Credit: Cristian Solimeno

Dennis, imperturbable on the surface, a paragon of virtue in his devotion to his wife’s care following a stroke, harbours a well of profound vengeance in his heart. He would never recognise it as such, but its malevolent facade peeks out. His declaration of the marriage vow that gives this work its title is wielded with sinister undertones of control and righteousness. His wayward wife is finally helpless under his care, unequivocally beholden to him. His tragic oversight is to be unconscious of the fact that Gina has felt trapped ever since his proposal and the first time he ever called her his lovely wife, with his fixed certainties that she would embrace her destiny as mother. 

Part of the immediate post-war generation, Dennis and Gina meet at a dance-hall, that most paramount social venue of the era. Dennis, shy and sweet, is dazzled by the brash, vibrant, confident Gina, a vivid erotic force that both compels and repels the less experienced boy. It is these initially attractive qualities that he would prefer later to ignore once they are married, as if Gina should settle into a more conventional role, neglecting to understand that they are central to her being. His memory of Gina convincing her family to skinny dip on holiday hovers between admiration and resentment. Gina struggles against the stifling definition of wife and mother, acting out her frustrations and indignity through a series of adulterous flings. It’s clear that the family has been damaged and distorted by these indiscretions, never confronted or resolved. 

It’s a bit maddening as a modern audience to sit idly and watch as a female character appears to be punished and demonised for daring to think/act outside tradition. Difficult to shake off is the idea that Gina has been ascribed a debilitating condition as form of chastisement for her transgressions. That Dennis is never once taken to task, self-satisfied in his assumptions, is indicative of his times. Would it ever occur to him to ask his wife what she may really want? Does he bother to sense his complicity in his wife’s actions? Assign blame to himself?  Her children, as well, nurse their displeasures, unable to see outside their own bitterness as adults at perceived grievances. 

Credit: Cristian Solimeno

Susan Graham brings Gina to thrilling dimensional life, pulsing with vitality. Without ever compromising the more disagreeable features – a flair for cruelty and selfishness – she makes Gina sympathetic.
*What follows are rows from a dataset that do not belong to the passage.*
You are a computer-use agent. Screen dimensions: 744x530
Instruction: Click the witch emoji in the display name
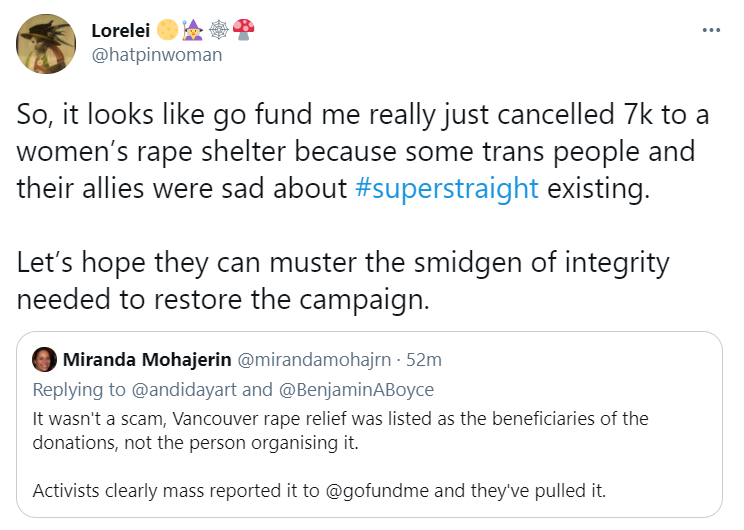tap(192, 30)
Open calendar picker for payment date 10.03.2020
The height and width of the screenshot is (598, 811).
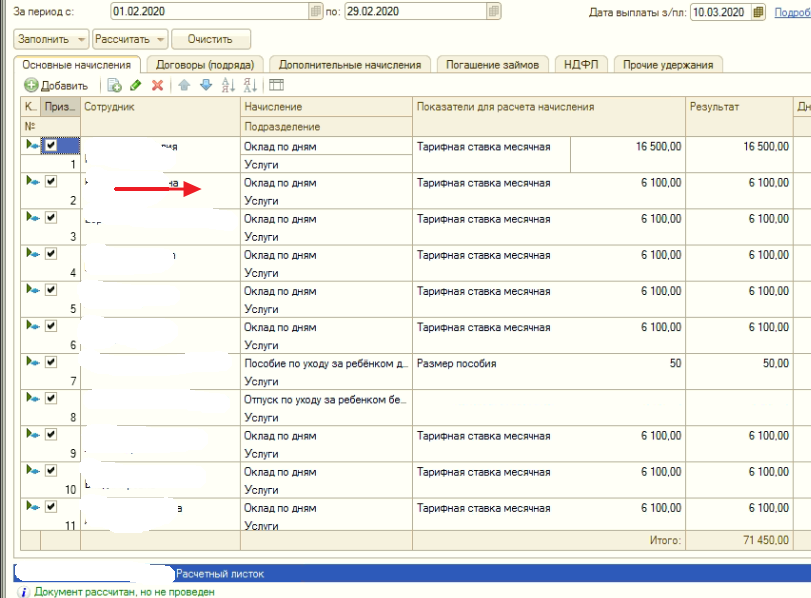[759, 12]
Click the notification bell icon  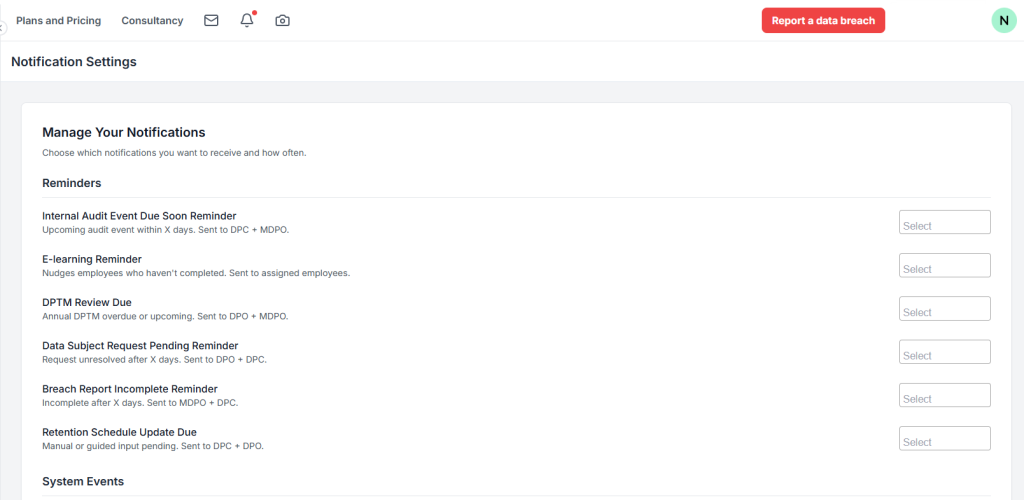tap(247, 20)
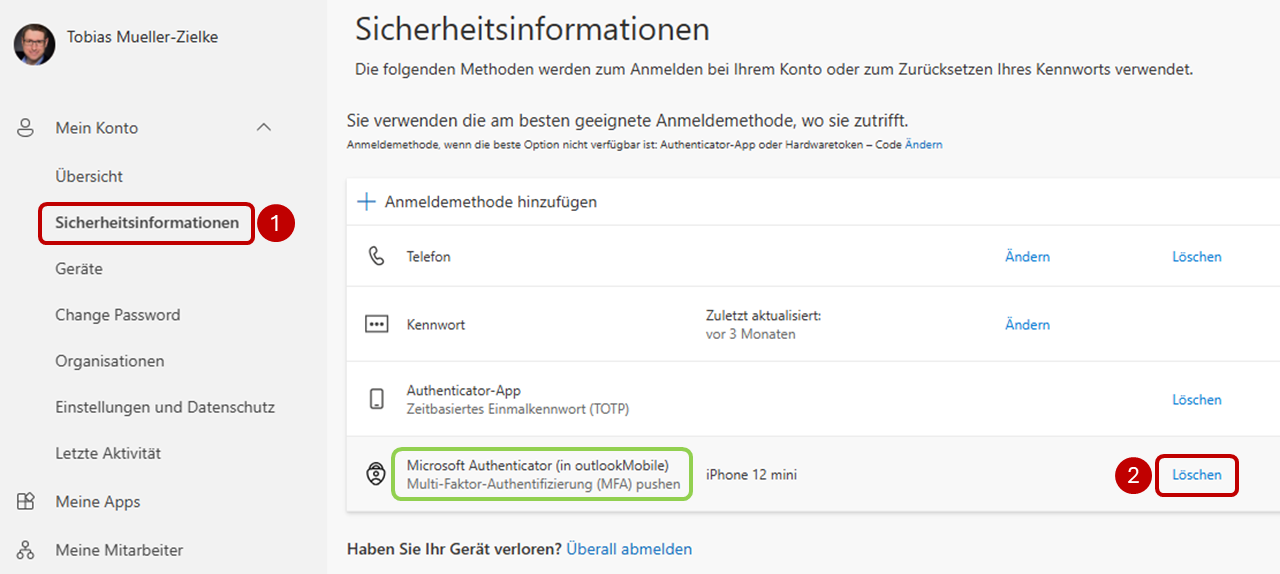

An audience feels keenly the weight of constraint upon her, her instinct to rebel, the conflicted feelings towards family, the erasure of her self. She is indeed living a full life even entombed in an unresponsive body, shatteringly aware. The locked-in condition does not dull her withering observations. She refuses to the last to accept the diminishing  parameters of her options. The restricted set, with just a few furnishings, is a brilliant psychological reflection of her constricted circumstances, severely limiting her movements. 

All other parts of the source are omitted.